• **DIRECTIONS**: Can you retype the material below word for word, keeping every line as it stands?

• **DATA**:
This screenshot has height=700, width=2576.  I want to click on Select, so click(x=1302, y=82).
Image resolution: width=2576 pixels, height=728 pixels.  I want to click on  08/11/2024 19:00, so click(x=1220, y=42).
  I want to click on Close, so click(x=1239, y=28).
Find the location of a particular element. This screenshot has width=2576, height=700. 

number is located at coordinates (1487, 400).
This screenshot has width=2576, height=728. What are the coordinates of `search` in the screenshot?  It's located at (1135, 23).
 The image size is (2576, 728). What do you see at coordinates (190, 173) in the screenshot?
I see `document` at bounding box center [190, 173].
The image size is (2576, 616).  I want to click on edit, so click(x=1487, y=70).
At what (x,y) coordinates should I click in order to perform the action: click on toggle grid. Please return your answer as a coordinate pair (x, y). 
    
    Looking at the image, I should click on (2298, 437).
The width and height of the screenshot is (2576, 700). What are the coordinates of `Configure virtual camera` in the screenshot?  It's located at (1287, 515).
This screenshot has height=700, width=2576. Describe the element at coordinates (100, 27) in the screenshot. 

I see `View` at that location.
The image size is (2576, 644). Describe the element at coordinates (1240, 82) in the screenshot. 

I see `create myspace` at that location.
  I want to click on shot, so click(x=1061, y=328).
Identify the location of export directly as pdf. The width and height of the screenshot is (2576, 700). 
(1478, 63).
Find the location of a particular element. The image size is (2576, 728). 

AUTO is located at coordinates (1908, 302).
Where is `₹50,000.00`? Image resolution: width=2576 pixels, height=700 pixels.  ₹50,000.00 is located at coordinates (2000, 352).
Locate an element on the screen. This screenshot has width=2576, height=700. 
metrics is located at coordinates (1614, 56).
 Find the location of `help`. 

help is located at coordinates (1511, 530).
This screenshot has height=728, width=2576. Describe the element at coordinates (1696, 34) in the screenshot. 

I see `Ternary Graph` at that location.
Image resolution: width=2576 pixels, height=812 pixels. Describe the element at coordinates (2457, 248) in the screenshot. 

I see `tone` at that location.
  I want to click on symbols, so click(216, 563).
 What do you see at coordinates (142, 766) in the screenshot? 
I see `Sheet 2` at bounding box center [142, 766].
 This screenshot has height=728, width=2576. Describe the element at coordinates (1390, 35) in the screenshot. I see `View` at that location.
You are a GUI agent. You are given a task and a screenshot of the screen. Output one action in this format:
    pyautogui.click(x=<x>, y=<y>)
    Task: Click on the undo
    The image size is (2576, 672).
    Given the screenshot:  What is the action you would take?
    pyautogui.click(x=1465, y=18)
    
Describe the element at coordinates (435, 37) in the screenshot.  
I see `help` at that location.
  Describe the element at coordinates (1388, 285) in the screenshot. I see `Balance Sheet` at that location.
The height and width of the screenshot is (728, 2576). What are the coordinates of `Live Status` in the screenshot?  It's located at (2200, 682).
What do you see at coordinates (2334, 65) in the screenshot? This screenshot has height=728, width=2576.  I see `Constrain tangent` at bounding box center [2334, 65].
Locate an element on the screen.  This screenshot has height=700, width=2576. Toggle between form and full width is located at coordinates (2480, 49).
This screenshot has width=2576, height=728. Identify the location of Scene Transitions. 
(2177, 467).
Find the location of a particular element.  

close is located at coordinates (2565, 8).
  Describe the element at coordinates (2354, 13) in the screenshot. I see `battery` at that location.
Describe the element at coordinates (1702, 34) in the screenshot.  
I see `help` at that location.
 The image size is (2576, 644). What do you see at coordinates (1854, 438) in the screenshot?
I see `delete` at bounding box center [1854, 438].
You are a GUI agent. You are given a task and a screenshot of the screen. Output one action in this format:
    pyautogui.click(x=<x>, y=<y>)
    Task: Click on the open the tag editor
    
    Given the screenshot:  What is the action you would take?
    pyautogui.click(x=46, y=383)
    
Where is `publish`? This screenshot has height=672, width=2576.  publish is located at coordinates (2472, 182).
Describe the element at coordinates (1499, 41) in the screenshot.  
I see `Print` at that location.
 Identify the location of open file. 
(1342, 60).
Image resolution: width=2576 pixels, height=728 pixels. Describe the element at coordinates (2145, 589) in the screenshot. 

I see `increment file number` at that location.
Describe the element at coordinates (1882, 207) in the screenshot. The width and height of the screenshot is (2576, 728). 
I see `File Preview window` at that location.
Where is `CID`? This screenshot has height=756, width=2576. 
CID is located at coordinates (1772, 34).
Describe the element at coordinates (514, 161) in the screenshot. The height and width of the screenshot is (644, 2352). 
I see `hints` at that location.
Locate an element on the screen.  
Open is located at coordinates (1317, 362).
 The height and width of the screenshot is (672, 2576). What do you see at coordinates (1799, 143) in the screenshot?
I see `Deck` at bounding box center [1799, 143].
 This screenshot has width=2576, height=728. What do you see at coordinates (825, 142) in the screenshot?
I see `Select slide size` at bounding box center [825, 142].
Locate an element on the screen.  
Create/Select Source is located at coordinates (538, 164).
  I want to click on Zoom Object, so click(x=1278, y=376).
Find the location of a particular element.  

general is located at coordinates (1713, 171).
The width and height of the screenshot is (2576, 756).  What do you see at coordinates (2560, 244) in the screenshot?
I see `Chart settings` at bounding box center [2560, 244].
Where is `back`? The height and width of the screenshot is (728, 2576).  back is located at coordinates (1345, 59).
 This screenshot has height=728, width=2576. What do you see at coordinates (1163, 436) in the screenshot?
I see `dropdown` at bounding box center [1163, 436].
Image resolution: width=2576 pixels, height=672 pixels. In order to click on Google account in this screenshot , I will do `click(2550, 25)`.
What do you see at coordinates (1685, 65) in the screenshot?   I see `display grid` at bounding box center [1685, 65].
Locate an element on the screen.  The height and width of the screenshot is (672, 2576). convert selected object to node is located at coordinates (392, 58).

• **ANSWER TO THIS EXERCISE**:
This screenshot has height=700, width=2576.  I want to click on Select, so click(x=1302, y=82).
Image resolution: width=2576 pixels, height=728 pixels.  I want to click on  08/11/2024 19:00, so click(x=1220, y=42).
  I want to click on Close, so click(x=1239, y=28).
Find the location of a particular element. This screenshot has width=2576, height=700. 

number is located at coordinates (1487, 400).
This screenshot has width=2576, height=728. What are the coordinates of `search` in the screenshot?  It's located at (1135, 23).
 The image size is (2576, 728). What do you see at coordinates (190, 173) in the screenshot?
I see `document` at bounding box center [190, 173].
The image size is (2576, 616).  I want to click on edit, so click(x=1487, y=70).
At what (x,y) coordinates should I click in order to perform the action: click on toggle grid. Please return your answer as a coordinate pair (x, y). 
    
    Looking at the image, I should click on (2298, 437).
The width and height of the screenshot is (2576, 700). What are the coordinates of `Configure virtual camera` in the screenshot?  It's located at (1287, 515).
This screenshot has height=700, width=2576. Describe the element at coordinates (100, 27) in the screenshot. 

I see `View` at that location.
The image size is (2576, 644). Describe the element at coordinates (1240, 82) in the screenshot. 

I see `create myspace` at that location.
  I want to click on shot, so click(x=1061, y=328).
Identify the location of export directly as pdf. The width and height of the screenshot is (2576, 700). 
(1478, 63).
Find the location of a particular element. The image size is (2576, 728). 

AUTO is located at coordinates (1908, 302).
Where is `₹50,000.00`? Image resolution: width=2576 pixels, height=700 pixels.  ₹50,000.00 is located at coordinates (2000, 352).
Locate an element on the screen. This screenshot has width=2576, height=700. 
metrics is located at coordinates (1614, 56).
 Find the location of `help`. 

help is located at coordinates (1511, 530).
This screenshot has height=728, width=2576. Describe the element at coordinates (1696, 34) in the screenshot. 

I see `Ternary Graph` at that location.
Image resolution: width=2576 pixels, height=812 pixels. Describe the element at coordinates (2457, 248) in the screenshot. 

I see `tone` at that location.
  I want to click on symbols, so click(216, 563).
 What do you see at coordinates (142, 766) in the screenshot? 
I see `Sheet 2` at bounding box center [142, 766].
 This screenshot has height=728, width=2576. Describe the element at coordinates (1390, 35) in the screenshot. I see `View` at that location.
You are a GUI agent. You are given a task and a screenshot of the screen. Output one action in this format:
    pyautogui.click(x=<x>, y=<y>)
    Task: Click on the undo
    The image size is (2576, 672).
    Given the screenshot:  What is the action you would take?
    pyautogui.click(x=1465, y=18)
    
Describe the element at coordinates (435, 37) in the screenshot.  
I see `help` at that location.
  Describe the element at coordinates (1388, 285) in the screenshot. I see `Balance Sheet` at that location.
The height and width of the screenshot is (728, 2576). What are the coordinates of `Live Status` in the screenshot?  It's located at (2200, 682).
What do you see at coordinates (2334, 65) in the screenshot? This screenshot has height=728, width=2576.  I see `Constrain tangent` at bounding box center [2334, 65].
Locate an element on the screen.  This screenshot has height=700, width=2576. Toggle between form and full width is located at coordinates (2480, 49).
This screenshot has width=2576, height=728. Identify the location of Scene Transitions. 
(2177, 467).
Find the location of a particular element.  

close is located at coordinates (2565, 8).
  Describe the element at coordinates (2354, 13) in the screenshot. I see `battery` at that location.
Describe the element at coordinates (1702, 34) in the screenshot.  
I see `help` at that location.
 The image size is (2576, 644). What do you see at coordinates (1854, 438) in the screenshot?
I see `delete` at bounding box center [1854, 438].
You are a GUI agent. You are given a task and a screenshot of the screen. Output one action in this format:
    pyautogui.click(x=<x>, y=<y>)
    Task: Click on the open the tag editor
    
    Given the screenshot:  What is the action you would take?
    pyautogui.click(x=46, y=383)
    
Where is `publish`? This screenshot has height=672, width=2576.  publish is located at coordinates (2472, 182).
Describe the element at coordinates (1499, 41) in the screenshot.  
I see `Print` at that location.
 Identify the location of open file. 
(1342, 60).
Image resolution: width=2576 pixels, height=728 pixels. Describe the element at coordinates (2145, 589) in the screenshot. 

I see `increment file number` at that location.
Describe the element at coordinates (1882, 207) in the screenshot. The width and height of the screenshot is (2576, 728). 
I see `File Preview window` at that location.
Where is `CID`? This screenshot has height=756, width=2576. 
CID is located at coordinates (1772, 34).
Describe the element at coordinates (514, 161) in the screenshot. The height and width of the screenshot is (644, 2352). 
I see `hints` at that location.
Locate an element on the screen.  
Open is located at coordinates (1317, 362).
 The height and width of the screenshot is (672, 2576). What do you see at coordinates (1799, 143) in the screenshot?
I see `Deck` at bounding box center [1799, 143].
 This screenshot has width=2576, height=728. What do you see at coordinates (825, 142) in the screenshot?
I see `Select slide size` at bounding box center [825, 142].
Locate an element on the screen.  
Create/Select Source is located at coordinates (538, 164).
  I want to click on Zoom Object, so click(x=1278, y=376).
Find the location of a particular element.  

general is located at coordinates (1713, 171).
The width and height of the screenshot is (2576, 756).  What do you see at coordinates (2560, 244) in the screenshot?
I see `Chart settings` at bounding box center [2560, 244].
Where is `back`? The height and width of the screenshot is (728, 2576).  back is located at coordinates (1345, 59).
 This screenshot has height=728, width=2576. What do you see at coordinates (1163, 436) in the screenshot?
I see `dropdown` at bounding box center [1163, 436].
Image resolution: width=2576 pixels, height=672 pixels. In order to click on Google account in this screenshot , I will do `click(2550, 25)`.
What do you see at coordinates (1685, 65) in the screenshot?   I see `display grid` at bounding box center [1685, 65].
Locate an element on the screen.  The height and width of the screenshot is (672, 2576). convert selected object to node is located at coordinates (392, 58).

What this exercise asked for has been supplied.